According to the imaging model, the image is the product of the illumination and the reflectance components. Following the existing work [40], sunlight tends to be weak in hazy weather, so the main illumination of the scene is the atmospheric ambient light. Therefore, the original haze-free image can be expressed as

$$J\left(x\right)=A\left(x\right)R\left(x\right)$$

(7)

where $R\left(x\right)$ is the reflectance of the scene object. With Equations (6) and (7), the haze image can be represented as

$$I\left(x\right)=A\left(x\right)R\left(x\right)t\left(x\right)+A\left(x\right)[1-t(x\left)\right].$$

(8)

Referring to the conclusion in the previous Section 3.1, the atmospheric light and transmittance in each superpixel of the image can be regarded as constants. Therefore, for each image patch, Equation (8) can be rewritten as

$$\underset{x\in P}{I}\left(x\right)=\underset{x\in P}{R}\left(x\right)LT+L(1-T).$$

(9)

where P denotes a local patch, and $L=A_{x\in P}\left(x\right)$ and $T=t_{x\in P}\left(x\right)$ denote the atmospheric light and transmittance in this path, respectively.

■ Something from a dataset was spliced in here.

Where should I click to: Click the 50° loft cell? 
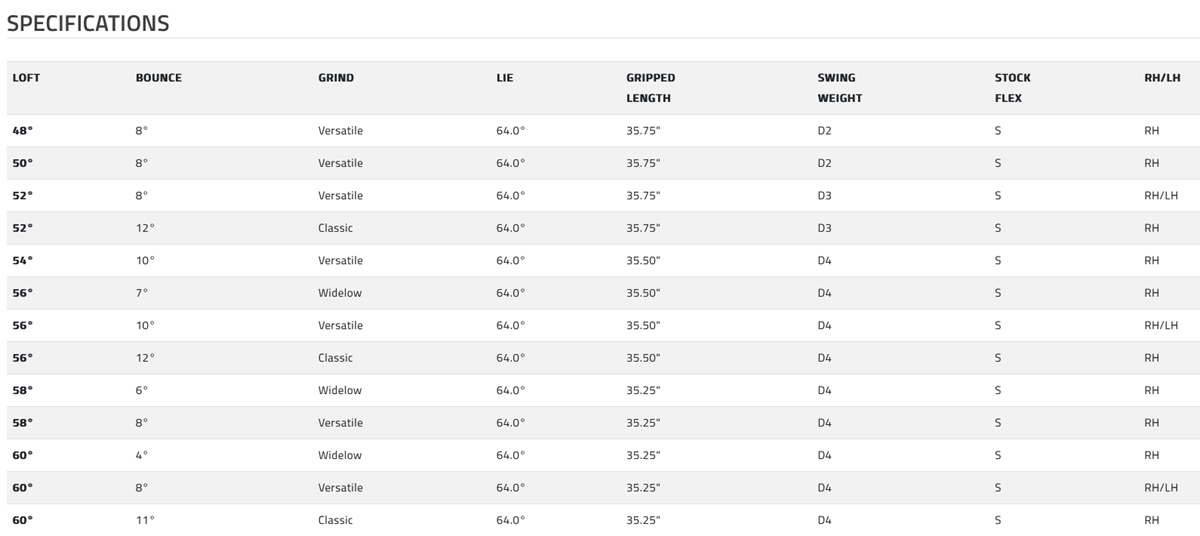(22, 163)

Zhang et al. proposed the maximum reflection prior [41] based on the statistics on daytime haze-free images, i.e., the maximum reflection component in a local patch of a haze-free image tends to 1, which can be expressed as

$$\underset{x\in P}{max}\left(R\left(x\right)\right)\approx 1.$$

(10)

Therefore, it can be derived from Equation (9) that

$$L\approx \underset{x\in P}{max}\left(I\left(x\right)\right).$$

(11)

That is, the brightest pixel of a local patch can be approximated as the atmospheric light of the current patch. Accordingly, we can calculate the coarse non-uniform atmospheric light as shown in Figure 3c. It should be noted that the patches used here are obtained using the superpixel technique introduced in Section 3.1. Since the atmospheric light is spatially continuous, we employ the guided filter [42] to smooth the coarse atmospheric light to suppress its blocking effects, and the results are shown in Figure 3d. As a comparison, we also show the globally homogeneous atmospheric light computed by the DCP algorithm and the corresponding dehazed images in Figure 3f,g, and it can be seen that the restored results of the DCP method are unnaturally dim due to its inaccurate estimation of the atmospheric light. To ensure that the refined atmospheric light is sufficiently smooth in the global space, the kernel radius r of the guided filter is set to 65, and the regularization parameter $ϵ$ to control the smoothness of the filtered result is set to 0.5.

3.3. Channel-Separated Transmission Estimation

In addition to atmospheric light, transmission also plays a critical role in image haze removal. According to the definition of the transmission (i.e., Equation (2)), the extinction coefficient $\beta$ is wavelength-dependent, and if the scene depth is given, the transmission of light with different wavelengths should be unequal. However, in order to simplify the computation, existing algorithms for natural scene outdoor image dehazing treat three transmissions of red, green, and blue channels (RGB) as equal. Since the scene radiation of a natural image traverses a very close distance through the atmospheric medium, this practice does not have a significant impact on the dehazing effect, while the imaging distance of a remote sensing image is extremely long, which will lead to a distinct difference in the transmission maps of the RGB three channels. Therefore, a transmission estimation approach based on channel separation is proposed in this paper, which calculates the transmission of each channel of a haze image independently.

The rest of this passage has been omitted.